[start of INPUT FOR THIS TASK]
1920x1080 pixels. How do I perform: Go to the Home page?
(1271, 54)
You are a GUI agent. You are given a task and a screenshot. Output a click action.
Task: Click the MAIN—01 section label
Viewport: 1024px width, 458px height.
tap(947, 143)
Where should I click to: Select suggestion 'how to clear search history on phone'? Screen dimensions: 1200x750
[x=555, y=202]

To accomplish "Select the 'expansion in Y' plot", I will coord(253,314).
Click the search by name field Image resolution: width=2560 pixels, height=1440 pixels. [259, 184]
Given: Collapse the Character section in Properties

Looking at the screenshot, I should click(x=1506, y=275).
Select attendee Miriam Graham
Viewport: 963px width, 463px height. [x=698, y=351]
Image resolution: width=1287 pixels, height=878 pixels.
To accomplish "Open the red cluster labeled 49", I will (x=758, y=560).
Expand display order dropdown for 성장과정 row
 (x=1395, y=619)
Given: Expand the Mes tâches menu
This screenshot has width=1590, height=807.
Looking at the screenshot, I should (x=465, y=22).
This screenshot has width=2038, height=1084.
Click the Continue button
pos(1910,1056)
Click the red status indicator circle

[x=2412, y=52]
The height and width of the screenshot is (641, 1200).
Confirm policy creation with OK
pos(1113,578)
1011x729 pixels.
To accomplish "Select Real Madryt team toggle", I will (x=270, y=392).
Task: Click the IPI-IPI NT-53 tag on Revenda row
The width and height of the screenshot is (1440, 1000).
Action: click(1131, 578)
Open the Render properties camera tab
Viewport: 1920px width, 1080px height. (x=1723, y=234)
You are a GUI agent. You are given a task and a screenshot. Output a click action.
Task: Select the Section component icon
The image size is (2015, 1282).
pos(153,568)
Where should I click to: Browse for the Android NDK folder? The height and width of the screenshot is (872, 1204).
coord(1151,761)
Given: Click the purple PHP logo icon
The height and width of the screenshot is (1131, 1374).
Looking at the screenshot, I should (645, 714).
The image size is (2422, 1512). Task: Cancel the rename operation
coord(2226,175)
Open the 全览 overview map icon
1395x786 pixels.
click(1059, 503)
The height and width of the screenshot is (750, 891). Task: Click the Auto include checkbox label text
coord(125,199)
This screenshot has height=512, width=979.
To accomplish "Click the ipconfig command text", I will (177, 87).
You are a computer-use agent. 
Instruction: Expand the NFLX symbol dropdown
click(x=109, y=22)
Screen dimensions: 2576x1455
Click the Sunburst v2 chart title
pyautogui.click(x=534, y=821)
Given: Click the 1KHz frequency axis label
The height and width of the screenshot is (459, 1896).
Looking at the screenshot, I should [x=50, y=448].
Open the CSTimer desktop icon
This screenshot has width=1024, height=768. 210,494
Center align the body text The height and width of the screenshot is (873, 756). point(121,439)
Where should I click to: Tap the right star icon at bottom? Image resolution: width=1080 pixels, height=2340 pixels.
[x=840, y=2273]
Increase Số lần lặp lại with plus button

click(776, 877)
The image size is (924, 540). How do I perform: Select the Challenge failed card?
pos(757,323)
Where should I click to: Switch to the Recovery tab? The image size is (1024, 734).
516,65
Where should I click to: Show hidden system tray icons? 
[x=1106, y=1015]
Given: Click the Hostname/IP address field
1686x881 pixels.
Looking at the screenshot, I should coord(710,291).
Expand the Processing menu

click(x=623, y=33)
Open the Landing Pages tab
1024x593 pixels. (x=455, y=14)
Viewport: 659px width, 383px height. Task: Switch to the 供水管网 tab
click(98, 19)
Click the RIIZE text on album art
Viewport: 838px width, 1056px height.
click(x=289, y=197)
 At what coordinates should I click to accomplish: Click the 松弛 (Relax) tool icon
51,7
[end of INPUT FOR THIS TASK]
WHAT NEEDS TO BE DONE: Rewrite every line from the line with "The image size is (2422, 1512)." up to and including the line with "coord(125,199)", raising each coordinate in the answers by 74 and leaving everything else unchanged.

FULL RESPONSE:
The image size is (2422, 1512). Task: Cancel the rename operation
coord(2300,249)
Open the 全览 overview map icon
1395x786 pixels.
click(1133, 577)
The height and width of the screenshot is (750, 891). Task: Click the Auto include checkbox label text
coord(199,273)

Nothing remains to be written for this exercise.